Data for this exercise:
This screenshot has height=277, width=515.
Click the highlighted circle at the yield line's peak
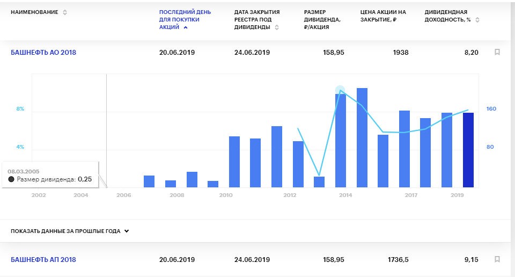point(340,90)
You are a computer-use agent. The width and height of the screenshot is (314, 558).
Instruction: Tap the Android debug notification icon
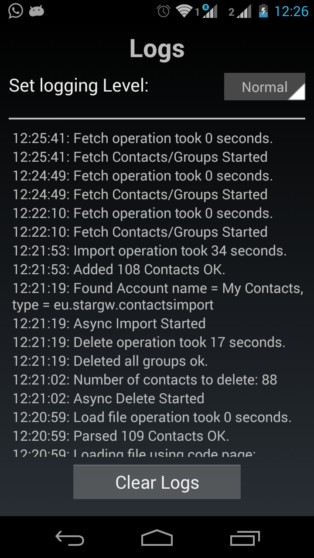click(x=37, y=11)
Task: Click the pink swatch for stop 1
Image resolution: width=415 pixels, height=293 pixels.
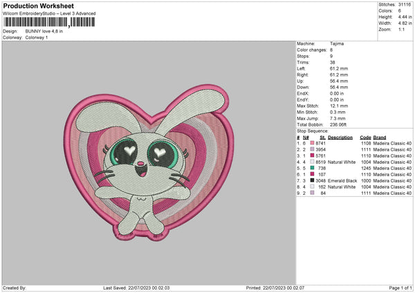Action: point(313,143)
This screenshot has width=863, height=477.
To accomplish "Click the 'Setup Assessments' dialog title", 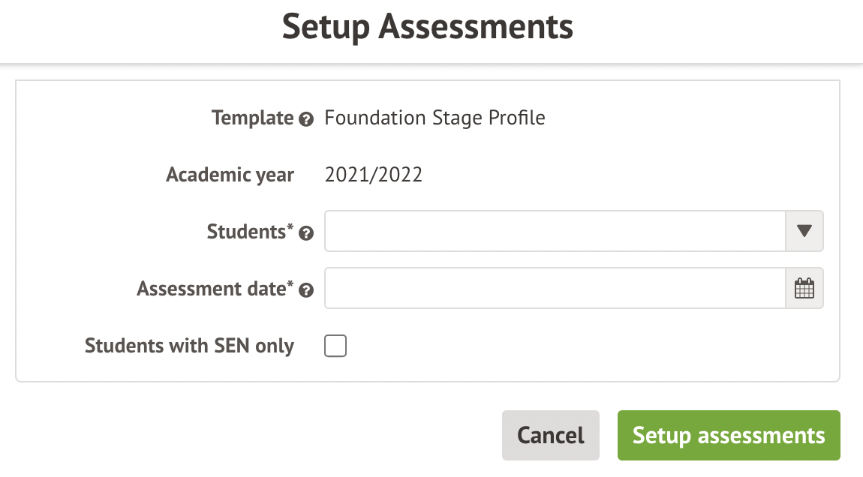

What to do:
A faithful copy is needed: reproduce all of the data above, leaving the pictures out.

Result below:
This screenshot has height=277, width=515.
Click the highlighted circle at the yield line's peak
point(340,90)
You are a computer-use agent. The width and height of the screenshot is (314, 558).
Instruction: Tap the Android debug notification icon
click(x=37, y=11)
Task: Click the pink swatch for stop 1
Image resolution: width=415 pixels, height=293 pixels.
Action: point(313,143)
This screenshot has width=863, height=477.
To accomplish "Click the 'Setup Assessments' dialog title", 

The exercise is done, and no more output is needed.